A condução disseminada pelo território nacional dos testes foi declarada irregular pela Conep (Comissão Nacional de Ética em Pesquisa), instância máxima de avaliação ética em protocolos de pesquisa envolvendo seres humanos no país.
A entidade afirma que o grupo desrespeitou a autorização inicial, que teria sido fornecida a uma única instituição de Brasília, e realizou experimentos com a droga em outros pontos do país. A entidade também faz referências a outras questões metodológicas e éticas.
A Conep denunciou o caso à Procuradoria-Geral da República, que agora investiga o estudo em Manaus, que registrou 200 mortes entre os voluntários.
As denúncias fizeram com que a diretoria colegiada da Anvisa (Agência Nacional de Vigilância Sanitária) decidisse por unanimidade, em setembro de 2021, suspender a importação e o uso da proxalutamida em pesquisas científicas no Brasil.
O assunto também foi abordado na CPI da Covid, que pediu, em seu relatório final, o indiciamento do médico Flávio Cadegiani.
Sem aprovação para comercialização no Brasil ou em qualquer outro país do mundo, a proxalutamida é uma droga experimental antiandrogênica -ou seja, que bloqueia hormônios masculinos, como a testosterona- e era testada contra tumores de mama e de próstata.
No começo da pandemia, diante da hipótese de que homens estariam mais sujeitos aos efeitos graves do novo coronavírus, algumas pesquisas passaram a apostar nos bloqueadores de hormônio masculino como tratamento.
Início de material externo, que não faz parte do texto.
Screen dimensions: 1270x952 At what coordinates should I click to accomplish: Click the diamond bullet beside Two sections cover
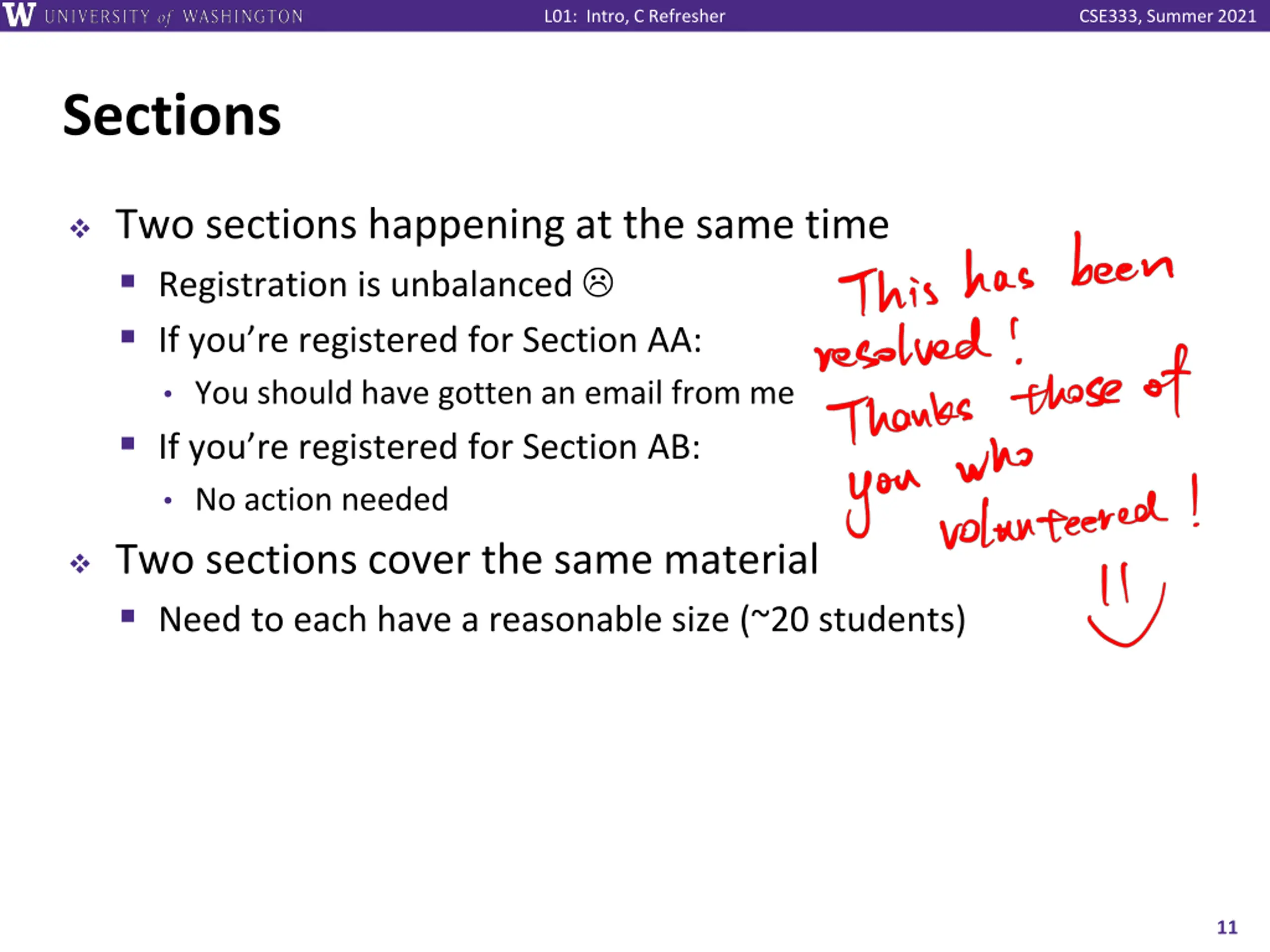coord(80,563)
Segundo a médica intensivista Ana Carolina Peçanha, conforme o conhecimento do sobre o vírus foi aumentando, o uso de inibidores de hormônios masculinos contra a Covid-19 foi se provando ineficaz.
“Eu trabalho na linha de frente, cuidando dos pacientes com Covid-19. Eu seria a primeira a querer um tratamento milagroso que impedisse as pessoas de morrerem. Mas é absolutamente irresponsável a maneira como essas drogas antiandrogênicas foram promovidas”, afirma a médica, que, com o agravamento da pandemia em 2021, interrompeu a licença-maternidade um mês antes do prazo para ajudar a reforçar a equipe do hospital onde atua.